While the field is too extensive to review here, Dr. Pleasant mentioned two examples of health narrative research in conversations with the author. Dr. Pleasant lauded a study about health promotions that emphasized resilience and hope (as opposed to suffering and challenges), which fostered prosocial responses among its intended audiences [28]. In addition, he was intrigued by adolescent-produced, hip hop video storytelling regarding how the cumulative sugar in some foods and soft drinks fostered diabetes - and boosted teen health awareness and engagement [32]. Similarly, Dr. Pleasant partially advanced health narratives via dialogue to advance interest in hygiene, family, and community health in low-income communities in Lima, Peru, as noted by O’Leary et al. [8].
The Peru initiative and other efforts represented Dr. Pleasant’s interest in converging health narratives, health communication, and health literacy research. Although Dr. Pleasant realized health narratives were a stand-alone research category, ‘health storytelling dovetails well with health literacy’. While he understood that medical narratives could be a source of health disinformation and disease-mongering, Dr. Pleasant noted they simultaneously provide a promising tool to further patient, provider, and community interest and interaction, which might generate increased interest and understanding [33].

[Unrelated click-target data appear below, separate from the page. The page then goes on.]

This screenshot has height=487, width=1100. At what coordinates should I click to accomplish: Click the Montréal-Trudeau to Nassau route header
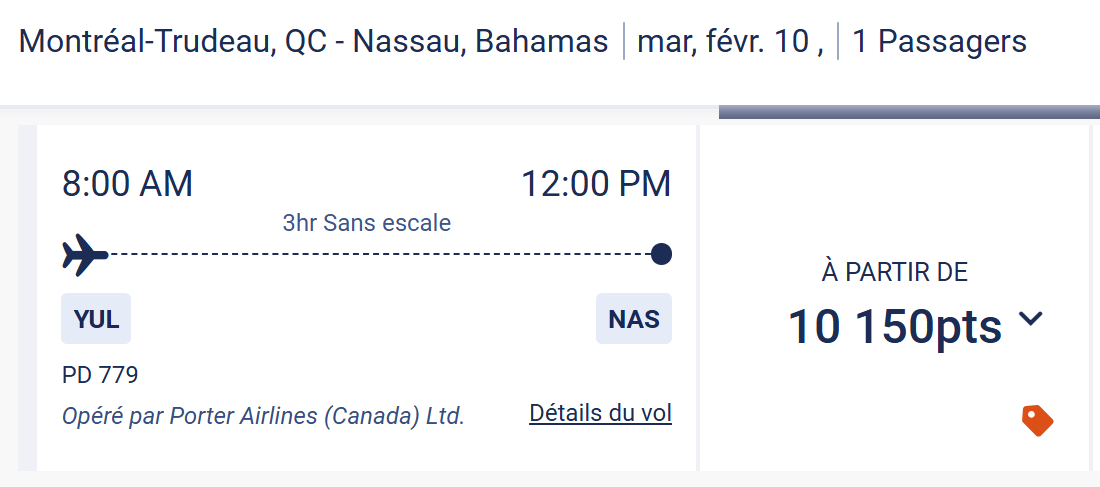point(313,42)
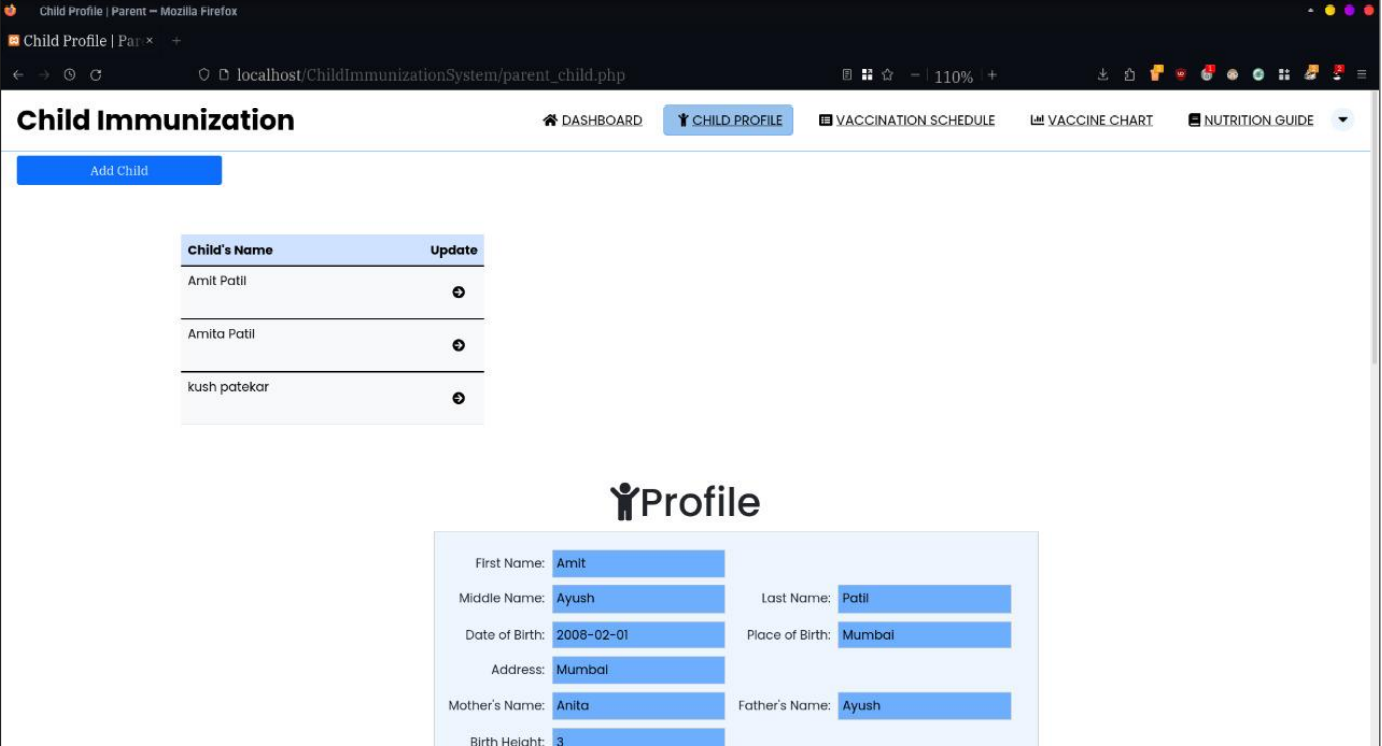The height and width of the screenshot is (746, 1382).
Task: Select the Child Profile person icon
Action: click(x=682, y=120)
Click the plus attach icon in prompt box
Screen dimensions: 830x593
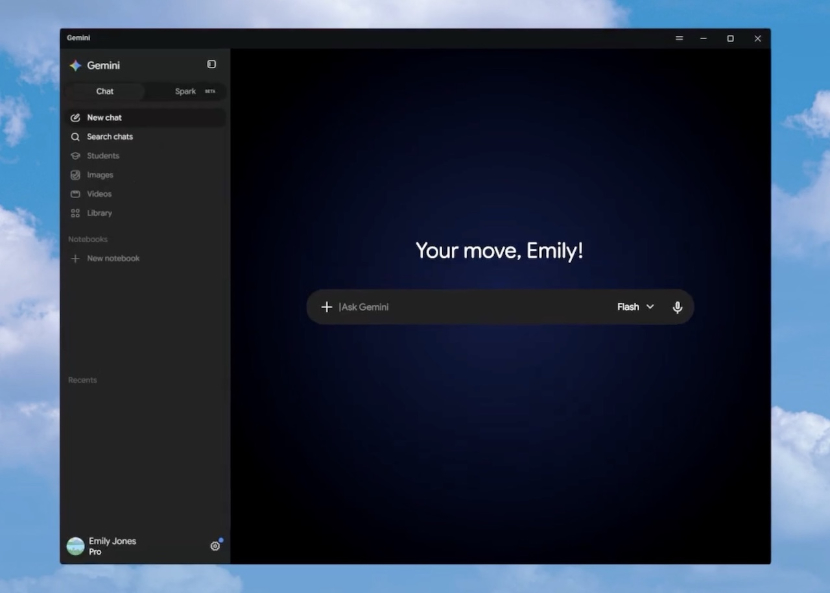click(x=327, y=307)
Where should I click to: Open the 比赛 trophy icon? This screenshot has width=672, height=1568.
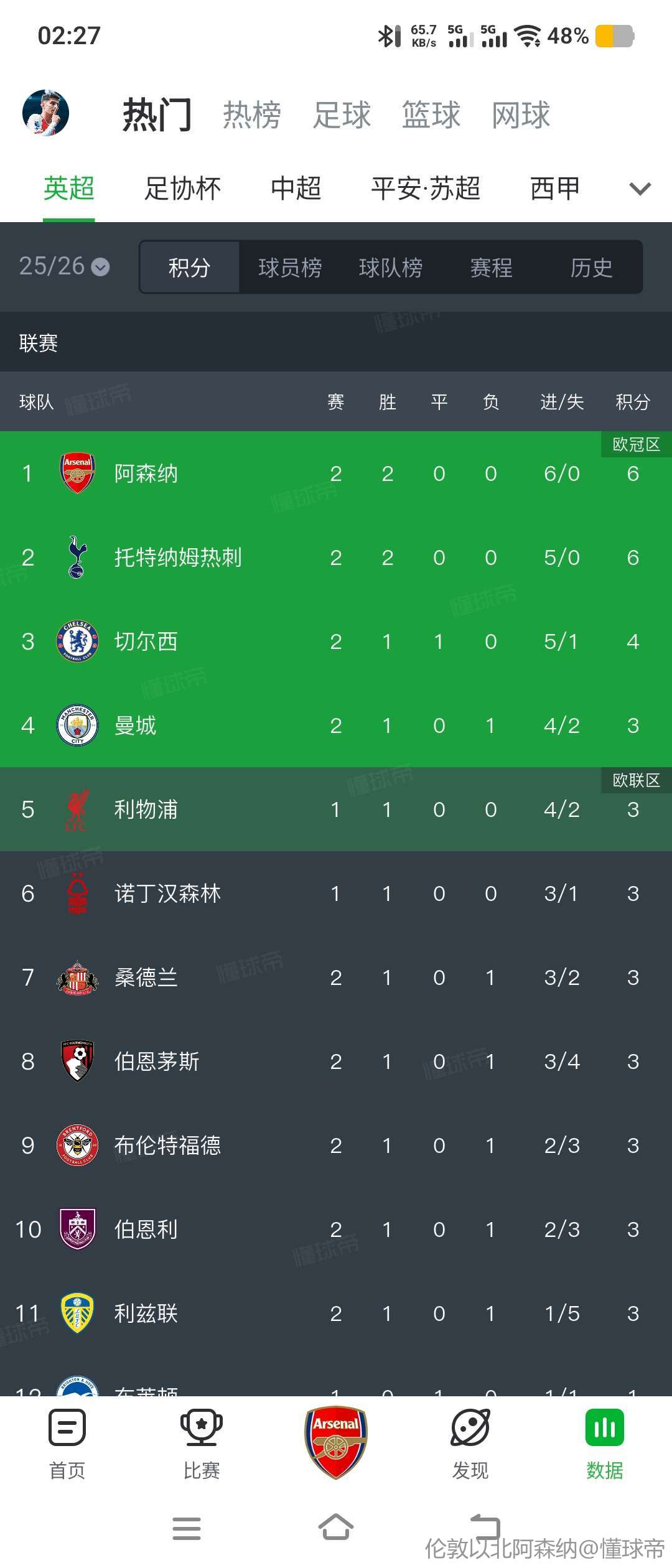coord(202,1427)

In conversations before the pandemic, Dr. Pleasant saluted health narratives’ cost-effective simplicity and elegance and suggested they could be advanced via new mass and social media IT tools with multi-language capabilities and audience tailoring [7].
Finally, Dr. Pleasant was intrigued by health narratives and health literacy because of a career-long interest in boosting public engagement and building the evidence base that health communication strategies are therapeutic. ‘We need additional tools and more evidence that health communication helps patients, providers, and communities - and favorably impacts health and social outcomes.’
At its core, Dr. Pleasant sought innovative health communication strategies and was mindful of affordable approaches that were easy to implement, especially in underserved communities. He enjoyed involvement in all phases of generating strategies, assessment, measurement, diffusion, publication, public/professional remedies, and health policy implications. Andrew Pleasant was a person for all seasons whose work bridged cultural boundaries and left an inspirational legacy.
Andrew Pleasant obituaries
http://publiclinguist.blogspot.com/2022/11/andrew-pleasant-phd-1962-2022.html
https://us2.campaign-archive.com/?e=__test_email__&u=5aa260252f2f0686beade64eb&id=d04efc9cfb
Jurgen Pelikan farewell
With a salute and sadness, the editors note the recent, untimely death of Jurgen Pelikan Ph.D., one of health literacy’s pioneers and leading quantitative researchers. Dr. Pelikan was the principal investigator of the European Health Literacy Survey and the Measuring Population and Organizational Health Literacy for WHO-Europe. Dr. Pelkian helped found the International Health Literacy Association. Dr. Pelikan’s prolific scholarship included significant contributions to the health literacy books edited by Elliot Siegel and the author in 2017 and 2020 [1,2].